:: SET OF TASKS ::
A. Copy the passage of the nucleotide excision repair text that opens with the words containing "Regulation of Nucleotide" and closes with "UV-sensitive syndrome (UVSS).".
B. In the nucleotide excision repair text, what does NER protect organisms against?
C. Carry the nucleotide excision repair text forward, starting after its final sentence.

:: STUDY TEXT ::
Regulation of Nucleotide Excision Repair
The Marteijn Lab
DNA Damage and Repair:
The mammalian genome is protected against genotoxic insults by a network of DNA-damage response (DDR) mechanisms including different DNA repair and damage signaling pathways, to remove lesions and to activate cell cycle checkpoints. Nucleotide Excision Repair (NER) is an important DNA repair mechanism able to remove a broad range of different types of helix-distorting DNA lesions. NER protects organisms against DNA damage-induced carcinogenesis and premature aging. Its significance is illustrated by the severe clinical consequences associated with inherited defects in NER. Genetic defects in NER give rise to various photo-sensitive syndromes, which include the cancer-prone disease Xeroderma Pigmentosum (XP), the premature ageing Cockayne’s Syndrome (CS), and the UV-sensitive syndrome (UVSS).

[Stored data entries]

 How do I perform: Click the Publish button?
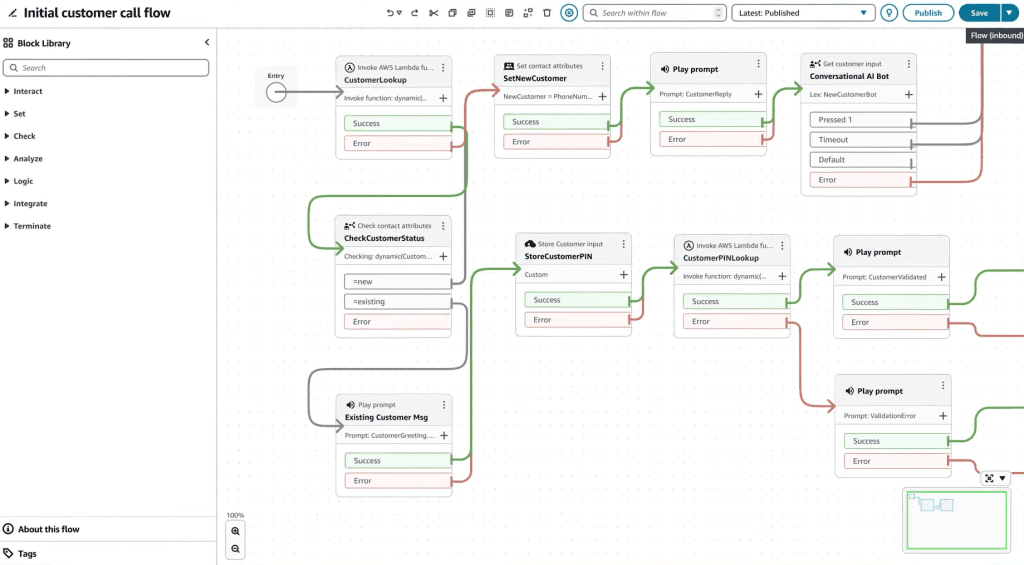point(928,12)
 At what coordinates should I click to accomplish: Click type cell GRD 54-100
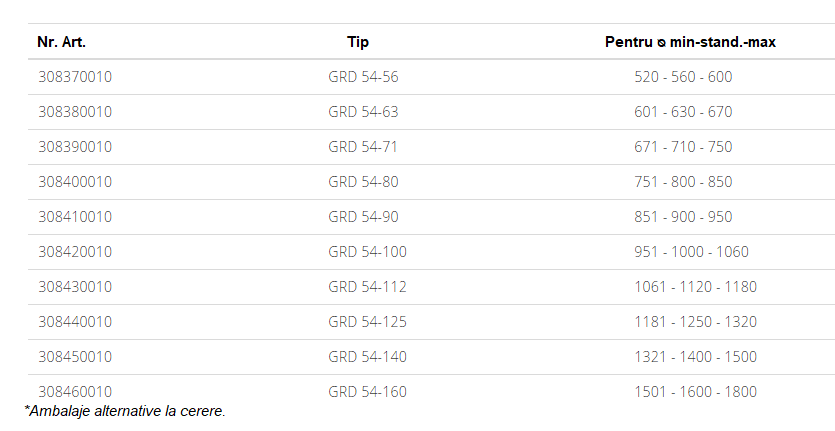367,252
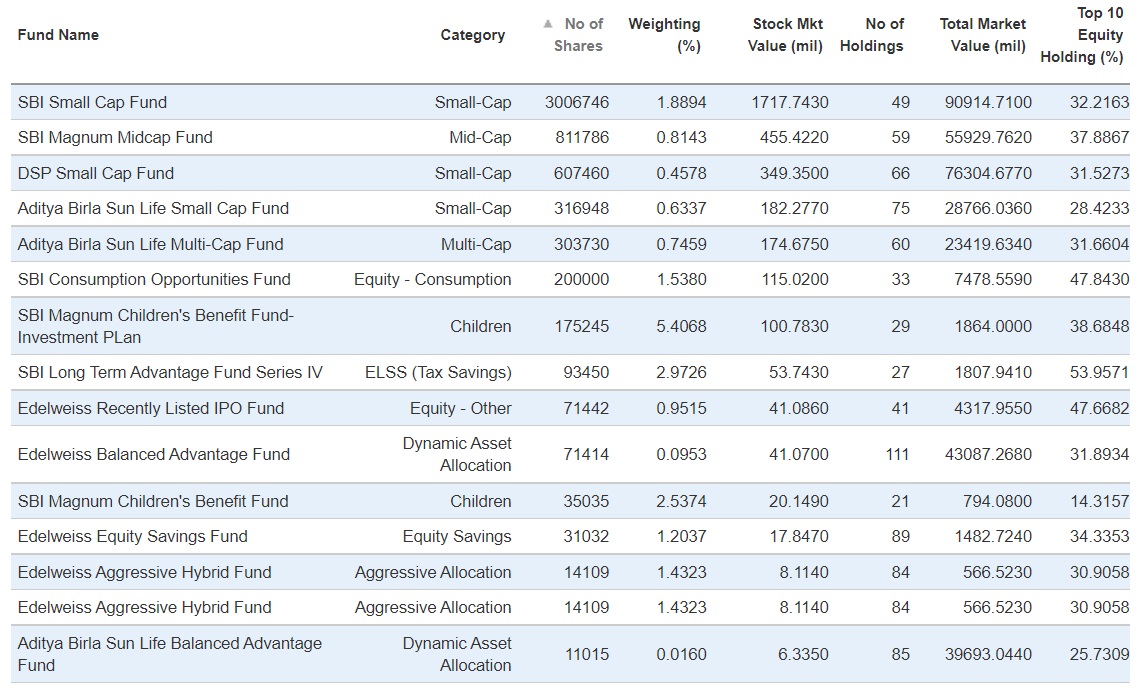Open SBI Magnum Midcap Fund
Screen dimensions: 1147x695
point(115,137)
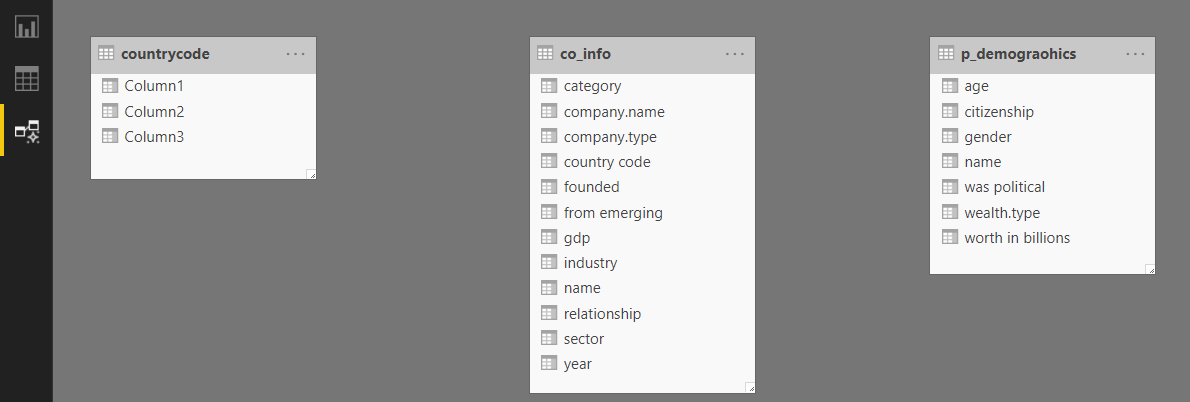Select country code field in co_info
1190x402 pixels.
click(642, 162)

:: RESULTS IN ORDER ::
A.
Regulation of Nucleotide Excision Repair
The Marteijn Lab
DNA Damage and Repair:
The mammalian genome is protected against genotoxic insults by a network of DNA-damage response (DDR) mechanisms including different DNA repair and damage signaling pathways, to remove lesions and to activate cell cycle checkpoints. Nucleotide Excision Repair (NER) is an important DNA repair mechanism able to remove a broad range of different types of helix-distorting DNA lesions. NER protects organisms against DNA damage-induced carcinogenesis and premature aging. Its significance is illustrated by the severe clinical consequences associated with inherited defects in NER. Genetic defects in NER give rise to various photo-sensitive syndromes, which include the cancer-prone disease Xeroderma Pigmentosum (XP), the premature ageing Cockayne’s Syndrome (CS), and the UV-sensitive syndrome (UVSS).

B. DNA damage-induced carcinogenesis and premature aging.

C.
Transcription blocking DNA lesions (TBLs) cause cellular dysfunction, senescence and apoptosis, finally resulting in DNA damage induced aging. Cells counteract these deleterious effects by transcription-coupled repair (TCR), which removes RNA polymerase 2 (RNAP2) stalling DNA damage. The severe symptoms associated with inherited TCR defects underscore its importance to health but are strikingly diverse, ranging from mild photosensitivity to severe developmental, neurological and premature aging features. Even though TCR was discovered almost 3 decades ago, surprisingly little is known about the molecular consequence and fate of RNAP2 when stalled at different types of TBLs, how transcription is inhibited and subsequently restarted upon repair. Also why TBLs affect tissues differently and how this relates to aging remains enigmatic.
We apply a multidisciplinary approach to improve our understanding of the molecular mechanism of NER and the impact of NER on biological systems, working from the molecular genetic, biochemical and cell biological level to the level of intact eukaryotic organisms and patients.